Kyle cited portions of the anti-SLAPP statute, Code of Civil Procedure §525.16, which proclaim as protected activity “(1) any written or oral statement or writing made before a...judicial proceeding, or...(2) any written or oral statement or writing made in connection with an issue under consideration or review by a...judicial body....”

The cross-complaint, she asserted, grew out of post-litigation communications from her attorney to her former cohabitant.

Alleged Pilfering

In addition to suing for conversion, Claridge averred that within the past three years, Kyle pilfered his business financial documents, saying she “broke into the locked cabinets and removed Cross-Complainants’ personal records from the locked cabinets” on the premises. Kyle maintained in a declaration that she took papers from unlocked cabinets to give to her attorney for use in discovery.

She pointed to cases where a conversion was found to have satisfied the first prong of the anti-SLAPP statute—protected activity. But those cases, Rubin pointed out, involved a conversion of litigation documents.

He wrote: 

“Ms. Kyle was not sued for litigation activity, she was sued for wrongfully retaining Mr. Claridge’s possessions when he moved out after a breakup, and for surreptitiously copying his private documents when he lived in her home.”

‘Square Peg’

Rubin added:

“In sum, Ms. Kyle cannot fit the ‘square peg’ of a garden-variety conversion action into the ‘round hole’ of protected litigation activity by means of a disputed, albeit creative, declaration. She has failed to meet her burden on the first prong of an anti-SLAPP motion.”

That determination obviated a need to deal with the second prong: whether the plaintiff could show a probability of prevailing on the merits.

In a footnote, Rubin broadly hinted that if sanctions had been sought, they would have been granted. He said:

“Ms. Kyle’s arguments are either frivolous or border on the frivolous.  However, Mr. Claridge does not ask for sanctions, so we address the point no further.”
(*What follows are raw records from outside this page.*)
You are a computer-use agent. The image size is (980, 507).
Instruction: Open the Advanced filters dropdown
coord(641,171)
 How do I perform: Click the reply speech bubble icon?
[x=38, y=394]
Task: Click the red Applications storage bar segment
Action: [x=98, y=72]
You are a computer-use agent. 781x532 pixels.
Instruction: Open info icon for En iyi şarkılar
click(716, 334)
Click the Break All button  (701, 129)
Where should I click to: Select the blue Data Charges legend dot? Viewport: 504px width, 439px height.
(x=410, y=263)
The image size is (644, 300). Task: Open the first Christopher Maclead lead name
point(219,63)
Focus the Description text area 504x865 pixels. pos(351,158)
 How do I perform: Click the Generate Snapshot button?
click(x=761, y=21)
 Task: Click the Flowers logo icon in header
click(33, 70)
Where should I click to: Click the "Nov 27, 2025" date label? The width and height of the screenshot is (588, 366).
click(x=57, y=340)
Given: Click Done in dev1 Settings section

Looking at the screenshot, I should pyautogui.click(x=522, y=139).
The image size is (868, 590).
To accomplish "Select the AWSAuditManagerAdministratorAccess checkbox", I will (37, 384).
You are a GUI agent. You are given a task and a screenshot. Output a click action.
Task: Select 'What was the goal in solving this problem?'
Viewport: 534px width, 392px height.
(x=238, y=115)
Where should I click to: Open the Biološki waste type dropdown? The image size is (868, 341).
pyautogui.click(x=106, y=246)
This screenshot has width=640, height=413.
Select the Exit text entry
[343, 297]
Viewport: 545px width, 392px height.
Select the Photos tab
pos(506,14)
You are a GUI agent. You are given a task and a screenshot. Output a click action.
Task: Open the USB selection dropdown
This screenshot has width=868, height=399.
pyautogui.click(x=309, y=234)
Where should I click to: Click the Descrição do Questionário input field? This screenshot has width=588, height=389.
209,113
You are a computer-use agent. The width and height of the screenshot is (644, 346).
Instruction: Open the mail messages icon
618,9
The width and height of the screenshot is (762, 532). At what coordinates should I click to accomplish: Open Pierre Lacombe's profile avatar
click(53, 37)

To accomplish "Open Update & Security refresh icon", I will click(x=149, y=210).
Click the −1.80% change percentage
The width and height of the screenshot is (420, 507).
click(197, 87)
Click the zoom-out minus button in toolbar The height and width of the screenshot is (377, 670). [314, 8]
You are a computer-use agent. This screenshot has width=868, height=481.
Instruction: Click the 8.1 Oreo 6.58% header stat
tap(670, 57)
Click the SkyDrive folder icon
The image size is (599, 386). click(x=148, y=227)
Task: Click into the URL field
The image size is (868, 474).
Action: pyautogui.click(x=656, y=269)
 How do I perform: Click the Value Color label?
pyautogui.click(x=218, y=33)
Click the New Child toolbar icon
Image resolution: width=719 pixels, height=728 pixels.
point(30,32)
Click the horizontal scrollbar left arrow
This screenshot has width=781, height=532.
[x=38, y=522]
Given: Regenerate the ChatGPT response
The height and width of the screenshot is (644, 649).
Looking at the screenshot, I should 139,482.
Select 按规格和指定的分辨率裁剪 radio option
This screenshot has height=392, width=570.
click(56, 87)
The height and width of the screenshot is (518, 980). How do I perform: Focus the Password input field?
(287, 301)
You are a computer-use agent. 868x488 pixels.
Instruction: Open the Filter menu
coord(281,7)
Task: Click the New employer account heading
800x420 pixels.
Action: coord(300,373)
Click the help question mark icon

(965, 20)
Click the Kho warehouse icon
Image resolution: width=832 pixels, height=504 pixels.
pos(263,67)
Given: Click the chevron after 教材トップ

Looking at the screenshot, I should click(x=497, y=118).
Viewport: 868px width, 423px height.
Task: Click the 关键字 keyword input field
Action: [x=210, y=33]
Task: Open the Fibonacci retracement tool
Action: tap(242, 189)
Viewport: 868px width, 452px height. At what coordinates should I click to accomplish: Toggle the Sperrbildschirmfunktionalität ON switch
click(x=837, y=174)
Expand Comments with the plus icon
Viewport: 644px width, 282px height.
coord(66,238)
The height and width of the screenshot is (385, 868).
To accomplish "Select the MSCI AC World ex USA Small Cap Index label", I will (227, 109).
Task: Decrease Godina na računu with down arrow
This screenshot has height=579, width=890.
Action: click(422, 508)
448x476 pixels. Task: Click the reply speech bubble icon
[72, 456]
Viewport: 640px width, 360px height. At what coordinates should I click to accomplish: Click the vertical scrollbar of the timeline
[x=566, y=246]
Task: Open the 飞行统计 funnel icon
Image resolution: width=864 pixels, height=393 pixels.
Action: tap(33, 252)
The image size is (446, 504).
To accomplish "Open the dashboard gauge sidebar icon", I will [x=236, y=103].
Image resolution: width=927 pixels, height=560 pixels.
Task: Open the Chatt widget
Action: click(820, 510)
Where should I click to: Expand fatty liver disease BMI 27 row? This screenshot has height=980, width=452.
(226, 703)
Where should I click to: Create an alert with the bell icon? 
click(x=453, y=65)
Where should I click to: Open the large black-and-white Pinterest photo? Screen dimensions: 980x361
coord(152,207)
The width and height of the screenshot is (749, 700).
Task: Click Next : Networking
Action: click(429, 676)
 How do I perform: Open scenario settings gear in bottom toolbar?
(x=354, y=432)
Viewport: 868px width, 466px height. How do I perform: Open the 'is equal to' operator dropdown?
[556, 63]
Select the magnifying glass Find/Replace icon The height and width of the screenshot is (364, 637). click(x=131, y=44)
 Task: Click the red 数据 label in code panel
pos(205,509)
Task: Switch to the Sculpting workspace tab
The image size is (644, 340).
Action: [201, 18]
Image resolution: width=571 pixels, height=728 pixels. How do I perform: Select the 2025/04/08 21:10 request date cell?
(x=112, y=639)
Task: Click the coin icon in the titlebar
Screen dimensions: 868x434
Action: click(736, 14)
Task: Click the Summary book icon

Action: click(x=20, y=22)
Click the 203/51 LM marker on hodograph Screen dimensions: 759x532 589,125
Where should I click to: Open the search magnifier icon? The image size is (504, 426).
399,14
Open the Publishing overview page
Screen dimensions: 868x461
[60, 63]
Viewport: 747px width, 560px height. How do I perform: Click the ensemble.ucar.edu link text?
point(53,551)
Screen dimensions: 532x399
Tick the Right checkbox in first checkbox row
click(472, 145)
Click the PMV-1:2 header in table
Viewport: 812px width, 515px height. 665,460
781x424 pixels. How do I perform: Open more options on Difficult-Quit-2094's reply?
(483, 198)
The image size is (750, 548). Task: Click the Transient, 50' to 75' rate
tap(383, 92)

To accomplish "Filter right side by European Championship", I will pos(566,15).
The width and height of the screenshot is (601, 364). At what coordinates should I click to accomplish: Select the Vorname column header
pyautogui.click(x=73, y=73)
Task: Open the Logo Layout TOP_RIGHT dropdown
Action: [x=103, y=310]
The case is Kyle v. Claridge, B289504.

Kyle’s lawyer in the trial court and on appeal is Richard A. Marcus of Valencia. Robert Leland Glushon of the Encino firm of Luna & Glushon is Claridge’s trial and appellate counsel; Sean M. Bryn of Luna & Glushon joined him on the brief in the Court of Appeal.

Marvin v. Marvin

In her action against Claridge, Kyle relies on the 1976 California Supreme Court decision in Marvin v. Marvin stemming from actress Michelle Triola’s “palimony” action against actor Lee Marvin, with whom she cohabited from 1965-70.

The opinion holds that “courts should enforce express contracts between nonmarital partners” for support or division of assets “except to the extent that the contract is explicitly founded on the consideration of meretricious sexual services.” It adds that where there is no express contract, “courts should inquire into the conduct of the parties to determine whether that conduct demonstrates an implied contract, agreement of partnership or joint venture, or some other tacit understanding between the parties.”

On remand, Los Angeles Superior Court Judge Arthur K. Marshall (since deceased) ordered Marvin to pay Triola $104,000 for “rehabilitation purposes,” but the award was upset by the Court of Appeal.

Triola and actor/comic Dick Van Dyke cohabitated for 35 years, until her death from lung cancer in 2009. Marvin had died in 1987.